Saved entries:
═══
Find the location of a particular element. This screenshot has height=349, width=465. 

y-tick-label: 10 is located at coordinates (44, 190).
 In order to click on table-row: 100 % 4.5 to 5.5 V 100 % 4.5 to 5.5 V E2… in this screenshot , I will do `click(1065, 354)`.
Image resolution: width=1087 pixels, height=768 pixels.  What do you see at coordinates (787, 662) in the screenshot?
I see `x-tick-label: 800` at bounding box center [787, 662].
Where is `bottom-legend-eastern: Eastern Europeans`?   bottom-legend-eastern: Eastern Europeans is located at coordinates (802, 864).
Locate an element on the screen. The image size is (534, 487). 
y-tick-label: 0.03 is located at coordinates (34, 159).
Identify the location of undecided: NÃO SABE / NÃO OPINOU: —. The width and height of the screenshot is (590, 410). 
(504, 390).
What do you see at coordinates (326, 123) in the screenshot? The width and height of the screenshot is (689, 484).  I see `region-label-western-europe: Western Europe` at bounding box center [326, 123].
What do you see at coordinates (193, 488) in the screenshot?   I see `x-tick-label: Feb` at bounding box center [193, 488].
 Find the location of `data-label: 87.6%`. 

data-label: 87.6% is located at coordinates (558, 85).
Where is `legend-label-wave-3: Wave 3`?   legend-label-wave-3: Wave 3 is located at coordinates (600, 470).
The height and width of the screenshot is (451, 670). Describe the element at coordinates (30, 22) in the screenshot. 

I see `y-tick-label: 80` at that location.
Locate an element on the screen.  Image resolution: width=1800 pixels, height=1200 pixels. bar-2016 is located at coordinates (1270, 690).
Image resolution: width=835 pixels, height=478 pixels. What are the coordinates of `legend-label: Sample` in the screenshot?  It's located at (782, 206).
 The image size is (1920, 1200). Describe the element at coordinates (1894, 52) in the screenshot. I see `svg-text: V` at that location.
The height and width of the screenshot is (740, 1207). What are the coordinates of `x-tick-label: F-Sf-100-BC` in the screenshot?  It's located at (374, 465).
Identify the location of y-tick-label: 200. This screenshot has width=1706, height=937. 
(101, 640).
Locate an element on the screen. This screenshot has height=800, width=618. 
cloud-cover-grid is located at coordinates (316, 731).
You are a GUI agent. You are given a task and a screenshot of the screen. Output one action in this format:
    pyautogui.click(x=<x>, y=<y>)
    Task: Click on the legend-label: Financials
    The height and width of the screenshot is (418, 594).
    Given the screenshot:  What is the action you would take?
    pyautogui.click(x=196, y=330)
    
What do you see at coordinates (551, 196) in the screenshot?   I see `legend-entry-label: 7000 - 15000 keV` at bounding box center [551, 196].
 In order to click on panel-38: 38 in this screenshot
═══
Instructions to follow: Copy out every line of the saved entries above without changing anything.

Task solution:
Find the location of a particular element. This screenshot has height=349, width=465. 

y-tick-label: 10 is located at coordinates (44, 190).
 In order to click on table-row: 100 % 4.5 to 5.5 V 100 % 4.5 to 5.5 V E2… in this screenshot , I will do `click(1065, 354)`.
Image resolution: width=1087 pixels, height=768 pixels.  What do you see at coordinates (787, 662) in the screenshot?
I see `x-tick-label: 800` at bounding box center [787, 662].
Where is `bottom-legend-eastern: Eastern Europeans`?   bottom-legend-eastern: Eastern Europeans is located at coordinates (802, 864).
Locate an element on the screen. The image size is (534, 487). 
y-tick-label: 0.03 is located at coordinates (34, 159).
Identify the location of undecided: NÃO SABE / NÃO OPINOU: —. The width and height of the screenshot is (590, 410). 
(504, 390).
What do you see at coordinates (326, 123) in the screenshot? The width and height of the screenshot is (689, 484).  I see `region-label-western-europe: Western Europe` at bounding box center [326, 123].
What do you see at coordinates (193, 488) in the screenshot?   I see `x-tick-label: Feb` at bounding box center [193, 488].
 Find the location of `data-label: 87.6%`. 

data-label: 87.6% is located at coordinates (558, 85).
Where is `legend-label-wave-3: Wave 3`?   legend-label-wave-3: Wave 3 is located at coordinates (600, 470).
The height and width of the screenshot is (451, 670). Describe the element at coordinates (30, 22) in the screenshot. 

I see `y-tick-label: 80` at that location.
Locate an element on the screen.  Image resolution: width=1800 pixels, height=1200 pixels. bar-2016 is located at coordinates (1270, 690).
Image resolution: width=835 pixels, height=478 pixels. What are the coordinates of `legend-label: Sample` in the screenshot?  It's located at (782, 206).
 The image size is (1920, 1200). Describe the element at coordinates (1894, 52) in the screenshot. I see `svg-text: V` at that location.
The height and width of the screenshot is (740, 1207). What are the coordinates of `x-tick-label: F-Sf-100-BC` in the screenshot?  It's located at (374, 465).
Identify the location of y-tick-label: 200. This screenshot has width=1706, height=937. 
(101, 640).
Locate an element on the screen. This screenshot has height=800, width=618. 
cloud-cover-grid is located at coordinates (316, 731).
You are a GUI agent. You are given a task and a screenshot of the screen. Output one action in this format:
    pyautogui.click(x=<x>, y=<y>)
    Task: Click on the legend-label: Financials
    The height and width of the screenshot is (418, 594).
    Given the screenshot:  What is the action you would take?
    pyautogui.click(x=196, y=330)
    
What do you see at coordinates (551, 196) in the screenshot?   I see `legend-entry-label: 7000 - 15000 keV` at bounding box center [551, 196].
 In order to click on panel-38: 38 in this screenshot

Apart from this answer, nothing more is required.